In maintaining its price for Kaletra, the manufacturer essentially offered a substantial discount on Norvir as a result of its bundling with lopinavir. The purchasers alleged that when the full amount of this discount was attributed to lopinavir—a competitive product in the “boosted” market—the resulting price was below the manufacturer's average variable cost to produce lopinavir.

This allegation supported their claim that the manufacturer engaged in unlawful predatory pricing through bundled discounting, the court found.

Exclusionary Conduct

Further, Abbott could have engaged in exclusionary conduct in violation of Sec. 2 of the Sherman Act by raising the price of stand-alone Norvir over 400 percent because the change disrupted a longstanding course of dealing. Liability under Sec. 2 could arise when a defendant voluntarily altered a course of dealing and anticompetitive malice motivated that conduct, the court explained.

The purchasers adequately alleged that Abbott had a duty to deal, according to the court. They claimed that the manufacturer had voluntarily engaged in licensing agreements with its competitors that allowed the competitors to market their PIs along with Norvir, and these agreements induced the competitors to rely on Norvir's availability on the market subject to normal, inflation-level price increases.

Given that the manufacturer's massive price hike on Norvir came about following the company's recognition that Kaletra would face new competition in the “boosted” PI market, and was not accompanied by a commensurate rise in its price for Kaletra, the increase could have been motivated by anticompetitive malice, the court determined.

Constructive Refusal to Deal

An argument that the allegations could not amount to an actionable refusal to deal because the manufacturer never refused outright to sell Norvir was rejected. Case law did not require outright refusal, the court noted. The price increase on Norvir placed other drug competitors in the untenable position of selling their boosted PIs at a price that could not compete with Kaletra; thus, the price increase signified a constructive refusal to deal.

Monopolization

The direct purchasers also adequately stated a claim that Abbott engaged in unlawful monopolization of the “boosting market” based on its reasonable pricing of Norvir for several years, thereby inducing its competitors to rely on the availability of the drug on these terms and to forgo development of their own PI boosters, the court added.

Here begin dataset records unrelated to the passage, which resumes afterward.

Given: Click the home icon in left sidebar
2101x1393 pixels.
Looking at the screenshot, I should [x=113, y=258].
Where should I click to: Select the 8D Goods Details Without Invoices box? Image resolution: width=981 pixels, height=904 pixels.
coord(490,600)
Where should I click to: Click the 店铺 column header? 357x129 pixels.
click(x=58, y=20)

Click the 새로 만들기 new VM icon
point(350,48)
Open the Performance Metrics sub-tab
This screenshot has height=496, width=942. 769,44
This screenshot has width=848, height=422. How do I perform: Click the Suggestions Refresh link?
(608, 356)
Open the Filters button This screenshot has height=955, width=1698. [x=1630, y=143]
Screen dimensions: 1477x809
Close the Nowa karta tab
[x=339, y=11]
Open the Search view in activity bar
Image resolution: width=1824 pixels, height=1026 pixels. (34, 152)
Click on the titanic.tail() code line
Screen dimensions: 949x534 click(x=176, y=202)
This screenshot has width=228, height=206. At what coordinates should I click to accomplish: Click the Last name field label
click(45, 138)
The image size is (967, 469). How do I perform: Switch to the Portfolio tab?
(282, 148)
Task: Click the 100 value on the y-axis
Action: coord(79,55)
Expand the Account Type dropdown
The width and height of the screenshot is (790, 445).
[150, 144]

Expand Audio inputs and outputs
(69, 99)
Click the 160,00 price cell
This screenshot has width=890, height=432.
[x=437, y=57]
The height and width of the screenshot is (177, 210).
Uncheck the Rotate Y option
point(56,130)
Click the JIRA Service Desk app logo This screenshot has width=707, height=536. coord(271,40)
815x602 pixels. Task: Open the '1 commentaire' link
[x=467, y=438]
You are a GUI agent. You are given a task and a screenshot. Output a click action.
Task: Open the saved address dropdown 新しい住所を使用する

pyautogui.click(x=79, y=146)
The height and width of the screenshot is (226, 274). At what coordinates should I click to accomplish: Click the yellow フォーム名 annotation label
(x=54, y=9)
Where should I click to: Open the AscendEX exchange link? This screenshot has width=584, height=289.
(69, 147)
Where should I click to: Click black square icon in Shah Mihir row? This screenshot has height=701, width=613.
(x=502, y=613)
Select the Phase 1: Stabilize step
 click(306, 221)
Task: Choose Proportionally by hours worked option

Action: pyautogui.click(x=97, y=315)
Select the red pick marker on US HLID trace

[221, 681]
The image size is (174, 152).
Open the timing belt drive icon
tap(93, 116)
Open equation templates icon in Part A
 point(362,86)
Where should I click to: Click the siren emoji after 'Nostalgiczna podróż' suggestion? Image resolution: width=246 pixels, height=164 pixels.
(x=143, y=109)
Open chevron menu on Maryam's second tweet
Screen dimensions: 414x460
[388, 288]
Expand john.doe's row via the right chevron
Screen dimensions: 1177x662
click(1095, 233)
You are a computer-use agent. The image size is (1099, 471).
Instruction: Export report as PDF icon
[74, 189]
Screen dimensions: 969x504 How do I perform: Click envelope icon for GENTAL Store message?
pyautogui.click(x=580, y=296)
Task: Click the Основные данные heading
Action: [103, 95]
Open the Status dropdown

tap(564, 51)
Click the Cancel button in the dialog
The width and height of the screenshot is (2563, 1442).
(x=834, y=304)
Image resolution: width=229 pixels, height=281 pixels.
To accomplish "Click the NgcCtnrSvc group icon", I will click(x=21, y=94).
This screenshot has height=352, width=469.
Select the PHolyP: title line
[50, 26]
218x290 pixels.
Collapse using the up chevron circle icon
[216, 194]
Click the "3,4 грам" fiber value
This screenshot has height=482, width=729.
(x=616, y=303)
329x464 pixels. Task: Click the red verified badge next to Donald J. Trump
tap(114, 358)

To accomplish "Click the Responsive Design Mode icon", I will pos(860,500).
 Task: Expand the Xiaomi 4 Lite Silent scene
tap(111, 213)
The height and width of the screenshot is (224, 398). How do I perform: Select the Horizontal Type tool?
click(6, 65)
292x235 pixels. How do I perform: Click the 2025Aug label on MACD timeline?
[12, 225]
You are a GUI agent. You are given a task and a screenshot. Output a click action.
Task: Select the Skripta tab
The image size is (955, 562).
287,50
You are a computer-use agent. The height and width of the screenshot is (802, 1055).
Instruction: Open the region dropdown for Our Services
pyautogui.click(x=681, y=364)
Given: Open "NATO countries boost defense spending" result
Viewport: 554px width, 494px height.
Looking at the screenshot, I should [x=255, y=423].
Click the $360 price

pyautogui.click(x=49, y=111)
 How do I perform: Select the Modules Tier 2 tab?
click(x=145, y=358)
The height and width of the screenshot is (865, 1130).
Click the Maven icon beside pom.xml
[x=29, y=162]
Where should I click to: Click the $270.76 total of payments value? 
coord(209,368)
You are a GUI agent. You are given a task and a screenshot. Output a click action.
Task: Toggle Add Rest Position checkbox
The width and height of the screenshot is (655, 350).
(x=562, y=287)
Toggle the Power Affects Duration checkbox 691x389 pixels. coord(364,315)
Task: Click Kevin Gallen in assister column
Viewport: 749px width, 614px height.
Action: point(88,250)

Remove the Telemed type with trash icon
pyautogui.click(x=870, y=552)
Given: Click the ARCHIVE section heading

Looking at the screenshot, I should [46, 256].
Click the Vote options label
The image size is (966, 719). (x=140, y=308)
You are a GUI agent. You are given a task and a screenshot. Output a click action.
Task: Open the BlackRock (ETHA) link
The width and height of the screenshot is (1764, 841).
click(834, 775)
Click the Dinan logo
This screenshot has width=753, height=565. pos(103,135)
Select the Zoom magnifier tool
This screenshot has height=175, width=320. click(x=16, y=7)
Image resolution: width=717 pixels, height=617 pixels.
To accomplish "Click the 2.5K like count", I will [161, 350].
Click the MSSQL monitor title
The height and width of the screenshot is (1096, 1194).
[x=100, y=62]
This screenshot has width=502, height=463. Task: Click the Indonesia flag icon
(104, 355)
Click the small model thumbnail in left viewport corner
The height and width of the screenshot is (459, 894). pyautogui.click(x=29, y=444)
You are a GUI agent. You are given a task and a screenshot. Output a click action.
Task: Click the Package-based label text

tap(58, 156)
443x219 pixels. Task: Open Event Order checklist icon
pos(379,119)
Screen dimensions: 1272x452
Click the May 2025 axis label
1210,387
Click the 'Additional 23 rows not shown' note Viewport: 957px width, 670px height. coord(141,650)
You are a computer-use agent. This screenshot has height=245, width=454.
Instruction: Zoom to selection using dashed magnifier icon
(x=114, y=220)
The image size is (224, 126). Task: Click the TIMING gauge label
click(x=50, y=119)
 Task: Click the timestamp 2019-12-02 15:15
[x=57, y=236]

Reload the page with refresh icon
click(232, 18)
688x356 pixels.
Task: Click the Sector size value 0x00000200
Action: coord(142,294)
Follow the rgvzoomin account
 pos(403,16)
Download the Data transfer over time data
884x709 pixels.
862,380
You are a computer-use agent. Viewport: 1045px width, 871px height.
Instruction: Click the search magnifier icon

The conduct could have enabled the manufacturer to suppress competition in the boosting market. The court rejected arguments that the claims were not plausible and that the manufacturer's patent rights enabled it to license its product as it pleased. The complaining purchasers did not allege unlawful conduct arising from the manufacturer's licensing activity, but from its deception of its competitors, the court reasoned.

The decision is Safeway, Inc v. Abbott Laboratories, 2010-1 Trade Cases ¶76,896.